The emphasis here is clear: functional automation must not be limited to QA specialists or isolated tooling, and two developments stand out.
- Developer-friendly environments continue to expand. Support for tools like Visual Studio Code, along with cross-platform execution on Windows, macOS, and Linux, makes it more realistic for developers using OpenText Functional Testing for Developers to contribute automated tests as part of their normal workflow and using the languages and environments they already work in (.NET, Java, JavaScript).
- Cloud-based testing environments are becoming central. Expanded browser and device coverage in OpenText Functional Testing Lab for Mobile and Web, andCore Software Delivery Platform Functional Testing module, including macOS and Safari environments, allows teams to run realistic cross-platform tests without maintaining physical device farms.
Together, these changes move functional automation out of a QA-only corner and into the broader software delivery platform, whether that delivery model is on-premises, hybrid, or fully cloud-based.
What This Means in Practice
OpenText Functional Testing 26.1 is less about a list of new capabilities and more about the continued repositioning of functional automation.
- Language modernisation through Python lowers the barrier for developer participation and provides a migration path from legacy VBScript automation.
- Improved locator strategies and desktop support target the long-standing fragility of UI automation.
- AI-assisted verification and model-based testing help reduce the maintenance burden that slows automation programs over time.
- Developer tooling and cloud labs bring functional testing closer to the heart of modern delivery pipelines, with cross-platform authoring and cloud execution environments that reduce infrastructure overhead.

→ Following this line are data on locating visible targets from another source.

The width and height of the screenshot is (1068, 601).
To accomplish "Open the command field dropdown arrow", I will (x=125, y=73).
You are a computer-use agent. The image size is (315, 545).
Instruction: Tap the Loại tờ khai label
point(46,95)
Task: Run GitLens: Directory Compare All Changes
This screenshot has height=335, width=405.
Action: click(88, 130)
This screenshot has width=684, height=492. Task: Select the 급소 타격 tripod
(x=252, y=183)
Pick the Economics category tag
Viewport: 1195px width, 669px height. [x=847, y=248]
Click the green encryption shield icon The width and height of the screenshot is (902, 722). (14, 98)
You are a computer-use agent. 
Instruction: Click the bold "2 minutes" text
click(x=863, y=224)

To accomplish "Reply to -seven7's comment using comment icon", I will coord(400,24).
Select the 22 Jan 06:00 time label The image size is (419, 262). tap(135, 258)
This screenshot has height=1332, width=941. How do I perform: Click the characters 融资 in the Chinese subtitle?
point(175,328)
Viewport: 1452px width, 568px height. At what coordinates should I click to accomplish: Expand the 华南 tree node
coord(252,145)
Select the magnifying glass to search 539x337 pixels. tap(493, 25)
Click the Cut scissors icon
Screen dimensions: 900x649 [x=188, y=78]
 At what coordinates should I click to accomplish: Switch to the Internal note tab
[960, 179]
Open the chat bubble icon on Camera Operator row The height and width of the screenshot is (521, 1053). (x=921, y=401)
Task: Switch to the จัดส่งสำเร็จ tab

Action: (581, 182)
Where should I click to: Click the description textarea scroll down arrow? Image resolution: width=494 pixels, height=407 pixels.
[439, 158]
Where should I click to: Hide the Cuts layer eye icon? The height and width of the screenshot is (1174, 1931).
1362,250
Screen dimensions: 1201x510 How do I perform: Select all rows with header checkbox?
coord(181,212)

For existing UFT users, 26.1, the addition of Python scripting gives a new option, alongside the current VBScript approach.
For teams evaluating automation platforms, the direction is clear.
Functional automation is moving away from isolated GUI scripting and toward shared engineering tooling that fits directly into modern pipelines.
OpenText Functional Testing 26.1 is a step in that transition and is a significant evolution of a toolset that can test every aspect of your business.